Enfin, la référence au caractère disproportionné entre la longueur des arrêts de travail et la lésion constatée n’est pas de nature à établir de manière suffisante l’existence d’un litige d’ordre médical, eu égard aux éléments qui précèdent.
En l’espèce, le certificat médical initial du 26 septembre 2012 prescrit un arrêt de travail de sorte que la présomption légale d’imputabilité au travail des soins et arrêts prescrits s’applique. Contrairement à ce qu’allègue l’employeur, il n’appartient pas à la caisse de justifier que les lombalgies diagnostiquées plusieurs jours après le fait accidentel étaient bien imputables à l’accident mais, compte tenu de la présomption d’imputabilité, à l’employeur qui conteste cette présomption d’apporter la preuve contraire.
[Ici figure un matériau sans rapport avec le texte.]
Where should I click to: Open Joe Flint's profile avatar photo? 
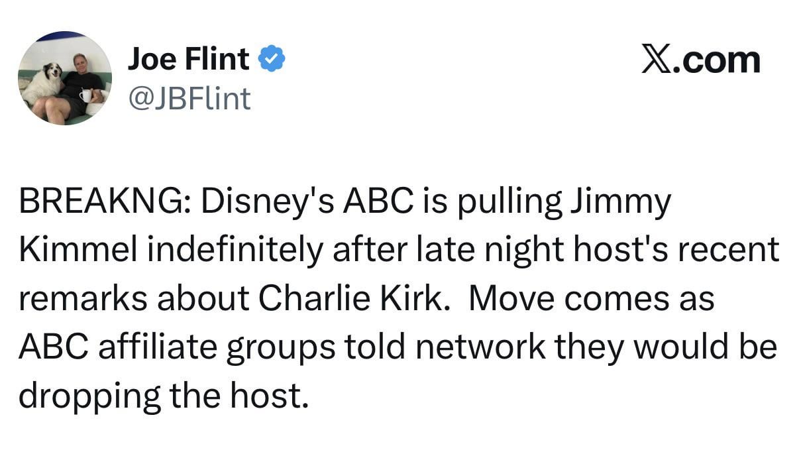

La société [4] considère que le rétrécissement du canal lombaire étroit et, par suite, les lombalgies qui en résultent ne peuvent avoir une origine traumatique et, par conséquent, trouver sa cause dans un fait accidentel. Elle se prévaut du rapport de son médecin-conseil dont il ressort que « le rétrécissement canalaire constaté ne peut être rapporté au fait accidentel décrit ». Le docteur [N] conclut que les lombalgies sont imputables au seul canal lombaire étroit de M. [M].
Or, aussi, le canal lombaire étroit peut résulter de traumatismes entraînant une compression des nerfs. Etant rappelé que M. [M] a fait une chute et a reçu une charge au niveau du dos lors de son accident du travail, qui lui a notamment causé des douleurs lombaires, les circonstances mêmes de l’accident sont de nature à contredire l’avis du docteur [N].
Aussi, le rapport du docteur [N] est inopérant à renverser la présomption d’imputabilité et ne permet pas de supposer de façon suffisamment sérieuse l’existence d’un état pathologique préexistant évoluant pour son propre compte sans lien avec l’accident, ni une cause postérieure totalement étrangère auxquels se rattacheraient exclusivement les soins et arrêts de travail successifs.
La cour rappelle en outre que le lien de causalité qui résulte de la présomption subsiste quand bien même l’accident aurait seulement précipité l’évolution ou l’aggravation d’un état pathologique antérieur qui n’entraînait jusqu’alors aucune incapacité. De même, la présomption n’est pas détruite si la lésion a une cause inconnue.
De plus, la référence au caractère disproportionné entre la longueur des arrêts de travail et la lésion constatée n’est pas de nature à établir de manière suffisante l’existence d’un litige d’ordre médical, eu égard aux éléments qui précèdent.
Au surplus, une mesure d’expertise n’a lieu d’être ordonnée que si l’employeur apporte des éléments de nature à laisser présumer l’existence d’une cause étrangère qui serait à l’origine exclusive des arrêts de travail contestés et n’a pas, en tout état de cause, vocation à pallier la carence d’une partie dans l’administration de la preuve.
Le jugement sera donc confirmé en ce qu’il rejette la demande d’inopposabilité de la société ainsi que sa demande, avant dire droit, d’expertise médicale.
SUR LES DEMANDES ACCESSOIRES
La société, qui succombe, supportera les dépens d’appel
PAR CES MOTIFS :
La cour,
Confirme le jugement en ses dispositions soumises à la cour,
Y ajoutant,
Condamne la société [4] aux dépens d’appel.